### What to do
Look through the listing below for the string "date". Show each line where it occurs.

### Exercise data
>>>

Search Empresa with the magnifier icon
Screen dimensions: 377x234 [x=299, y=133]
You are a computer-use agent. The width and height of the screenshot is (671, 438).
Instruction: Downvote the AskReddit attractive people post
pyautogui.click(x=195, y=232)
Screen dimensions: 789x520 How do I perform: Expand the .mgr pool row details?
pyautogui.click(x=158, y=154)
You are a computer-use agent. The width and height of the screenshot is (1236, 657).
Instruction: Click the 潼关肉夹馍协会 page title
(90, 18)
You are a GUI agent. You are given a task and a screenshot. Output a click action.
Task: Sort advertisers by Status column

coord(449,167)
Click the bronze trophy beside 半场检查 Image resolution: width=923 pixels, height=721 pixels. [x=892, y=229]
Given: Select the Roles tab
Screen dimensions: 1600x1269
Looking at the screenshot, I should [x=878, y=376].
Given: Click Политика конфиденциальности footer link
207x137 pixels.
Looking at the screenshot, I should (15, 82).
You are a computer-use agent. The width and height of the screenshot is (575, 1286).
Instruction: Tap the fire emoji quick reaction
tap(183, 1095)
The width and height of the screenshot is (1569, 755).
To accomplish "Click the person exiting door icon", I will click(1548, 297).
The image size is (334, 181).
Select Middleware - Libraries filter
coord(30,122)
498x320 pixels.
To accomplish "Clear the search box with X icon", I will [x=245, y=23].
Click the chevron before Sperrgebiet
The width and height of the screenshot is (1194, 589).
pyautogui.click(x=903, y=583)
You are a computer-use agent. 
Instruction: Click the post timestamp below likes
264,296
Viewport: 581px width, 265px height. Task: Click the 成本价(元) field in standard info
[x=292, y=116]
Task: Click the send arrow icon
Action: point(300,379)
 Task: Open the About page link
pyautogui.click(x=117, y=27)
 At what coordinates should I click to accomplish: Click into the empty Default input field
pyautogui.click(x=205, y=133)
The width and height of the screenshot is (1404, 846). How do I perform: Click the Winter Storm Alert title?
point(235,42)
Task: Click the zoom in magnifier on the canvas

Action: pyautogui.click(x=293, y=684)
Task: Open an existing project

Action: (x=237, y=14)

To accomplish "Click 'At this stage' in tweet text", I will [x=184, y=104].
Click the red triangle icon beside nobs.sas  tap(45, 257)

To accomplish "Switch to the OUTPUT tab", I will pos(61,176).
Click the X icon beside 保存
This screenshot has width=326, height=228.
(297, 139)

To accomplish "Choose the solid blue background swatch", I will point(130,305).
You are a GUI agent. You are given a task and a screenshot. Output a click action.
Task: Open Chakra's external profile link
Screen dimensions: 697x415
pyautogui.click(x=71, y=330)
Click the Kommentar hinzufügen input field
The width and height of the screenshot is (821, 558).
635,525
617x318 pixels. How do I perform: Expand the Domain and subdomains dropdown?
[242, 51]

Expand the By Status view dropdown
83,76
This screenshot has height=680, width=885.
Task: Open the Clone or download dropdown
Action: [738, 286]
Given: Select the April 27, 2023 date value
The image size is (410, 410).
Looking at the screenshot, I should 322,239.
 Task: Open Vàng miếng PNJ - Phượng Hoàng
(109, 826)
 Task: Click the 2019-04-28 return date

<<<

### Output of the exercise
Given: Select the April 27, 2023 date value
 Task: Click the 2019-04-28 return date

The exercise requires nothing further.